══ Excerpt to read ══

Rollins begins his anti-hipster tirade privately, quietly, almost idly, pointing out a couple albums and claiming they’re for an “elitist group of young people.” He’s being interviewed. He’s interrupted by a girl off-screen yelling “Henry Rollins is here?!” Visibly agitated, Rollins responds tersely, to the interviewer, “Here we go.”

We then hear the girl – and her friends – erupt in laughter, which Rollins immediately interprets as being directed at him, because “to these people, I’m kind of old and in the way, [and] am normal, and have sold out.” His interviewer laughs, obviously trying to passively quell what she can see is an escalating awkward situation.

“Get in the van man! Get in the van,” the off-screen girl yells, and here we can see something inside Rollins snap. He looks up from the CDs he’s thumbing through with the iciest of glares and begins to walk at a disturbing pace to the offending commenter.

“Oh, oh, I see, is this where the young elitist hipsters take on the ancient, dodgy in-the-way types?” Rollins says, now directly in front of the girl, who is sitting down, grinning and saying “No, no…no…I love your band.” Rollins is also grinning.

The awkward exchange goes on for another couple of minutes and takes on a few participants.

“Feel exhilarated?” he says to the woman interviewing him afterward. Then, in the car, later, “I knew that would happen. I could feel it when I walked into the store.”

═══
══ Information provided ══

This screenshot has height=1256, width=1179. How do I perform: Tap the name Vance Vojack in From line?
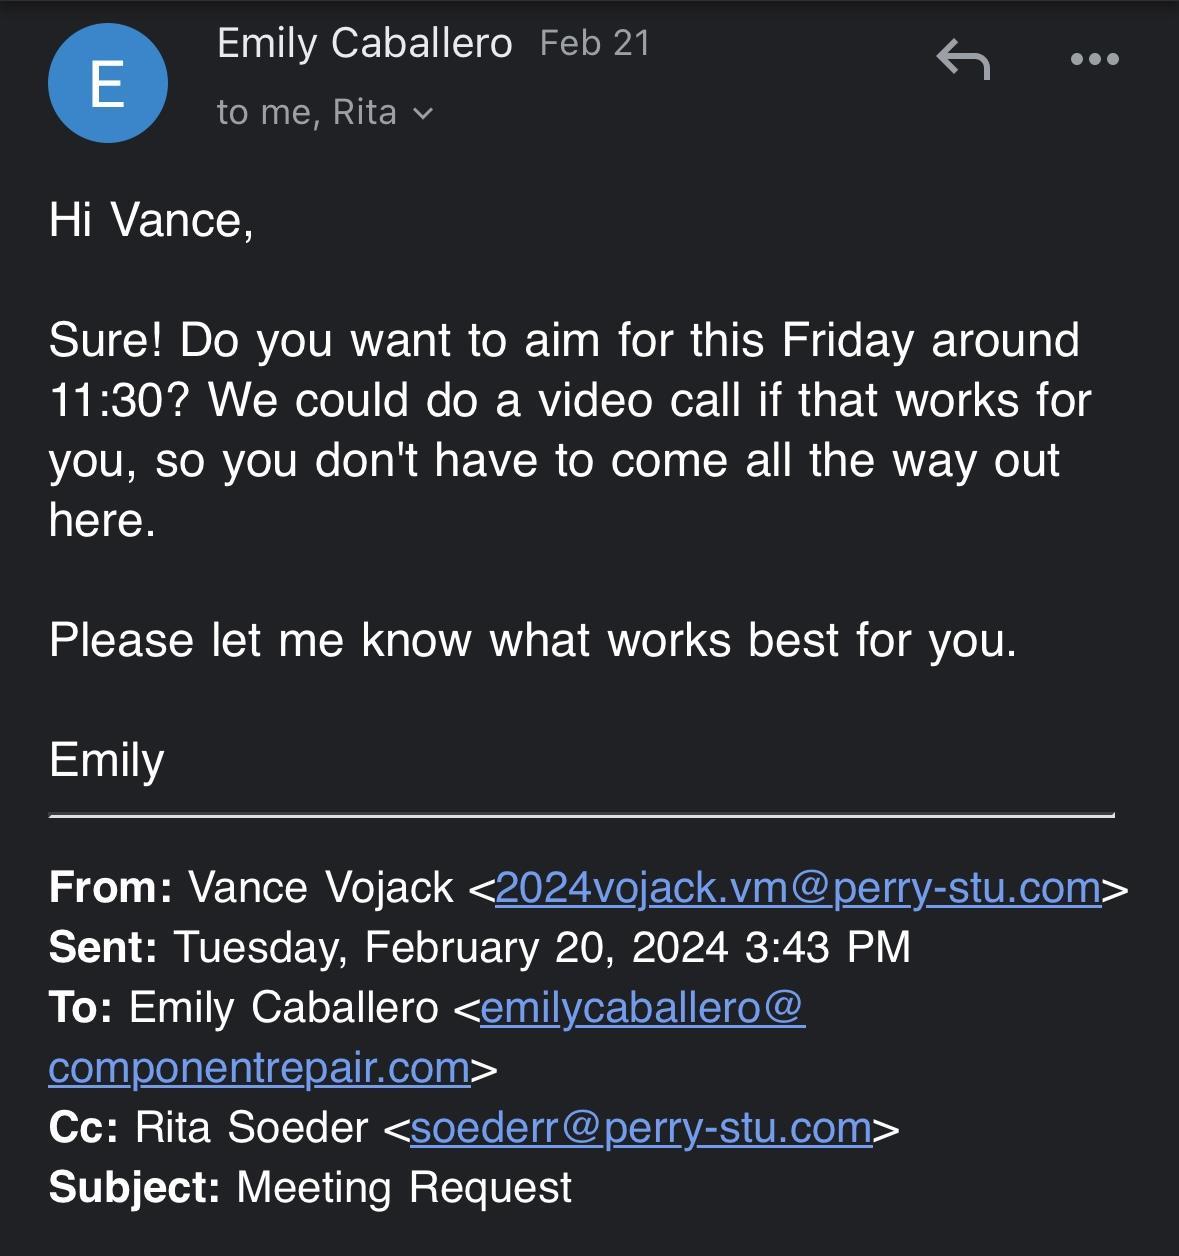click(321, 888)
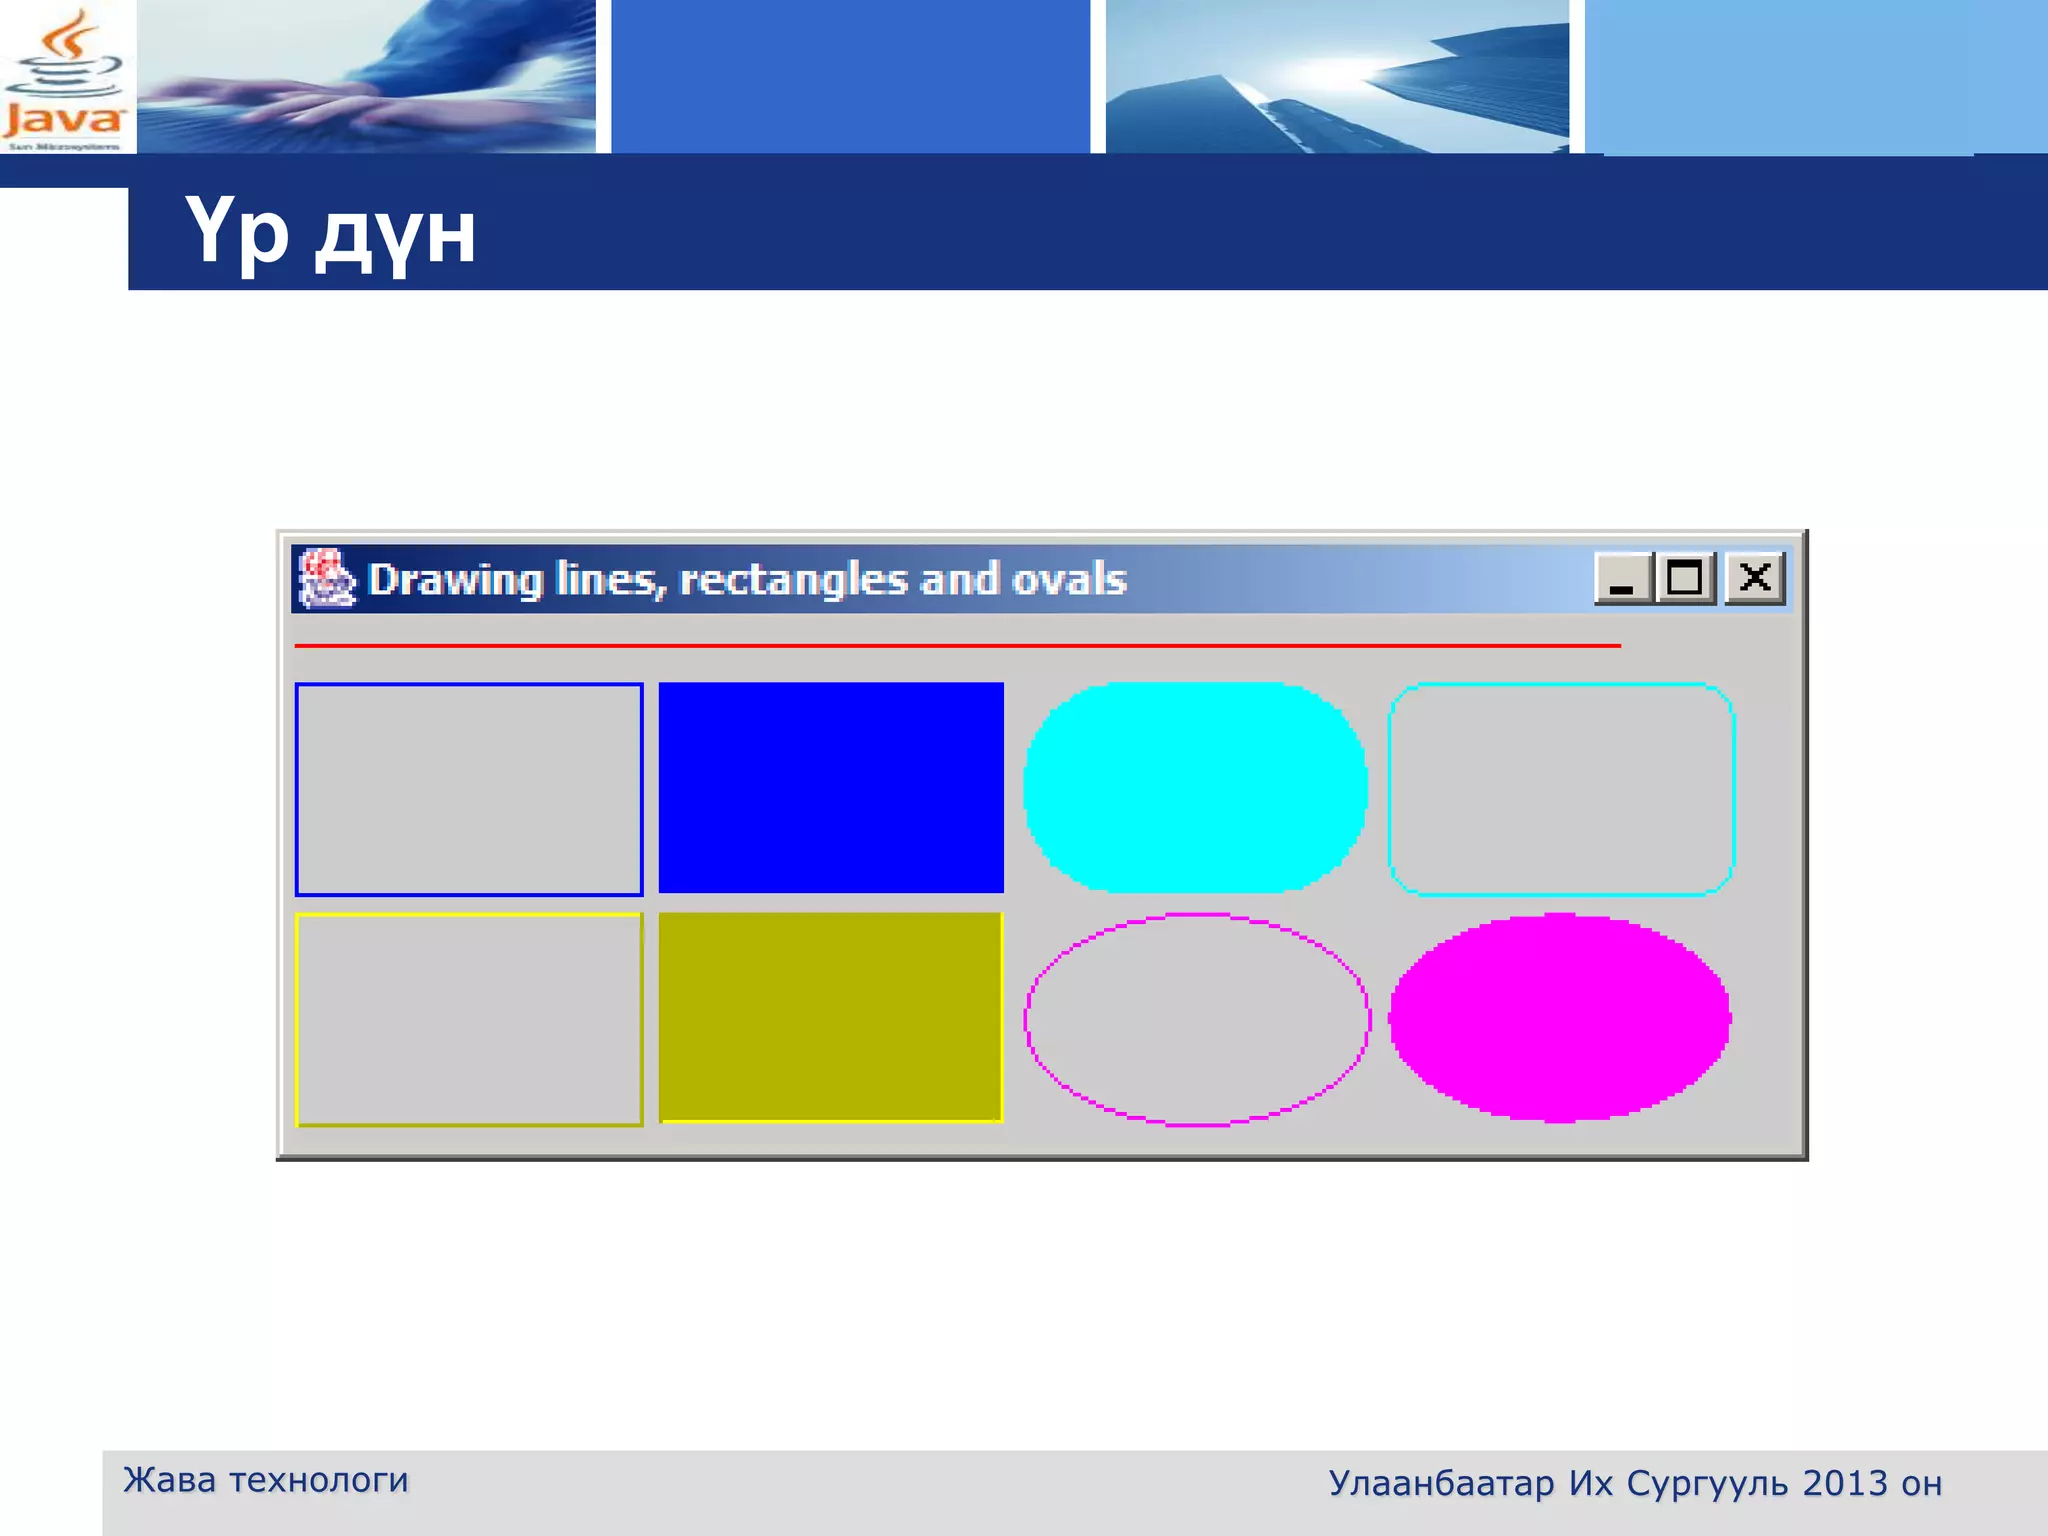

═══

What to work on =>
- a) Quote every line the off-screen girl says aloud in the text about Henry Rollins.
- b) Copy the Henry Rollins text again, renaming each "interviewer" as "reporter". Start at the words "Rollins begins his" and stop after "escalating awkward situation.".
Work only from the text about Henry Rollins above.

Solutions to the exercise =>
- a)
- "Henry Rollins is here?!"
- "Get in the van man! Get in the van"
- "No, no…no…I love your band."

- b)
Rollins begins his anti-hipster tirade privately, quietly, almost idly, pointing out a couple albums and claiming they’re for an “elitist group of young people.” He’s being interviewed. He’s interrupted by a girl off-screen yelling “Henry Rollins is here?!” Visibly agitated, Rollins responds tersely, to the reporter, “Here we go.”

We then hear the girl – and her friends – erupt in laughter, which Rollins immediately interprets as being directed at him, because “to these people, I’m kind of old and in the way, [and] am normal, and have sold out.” His reporter laughs, obviously trying to passively quell what she can see is an escalating awkward situation.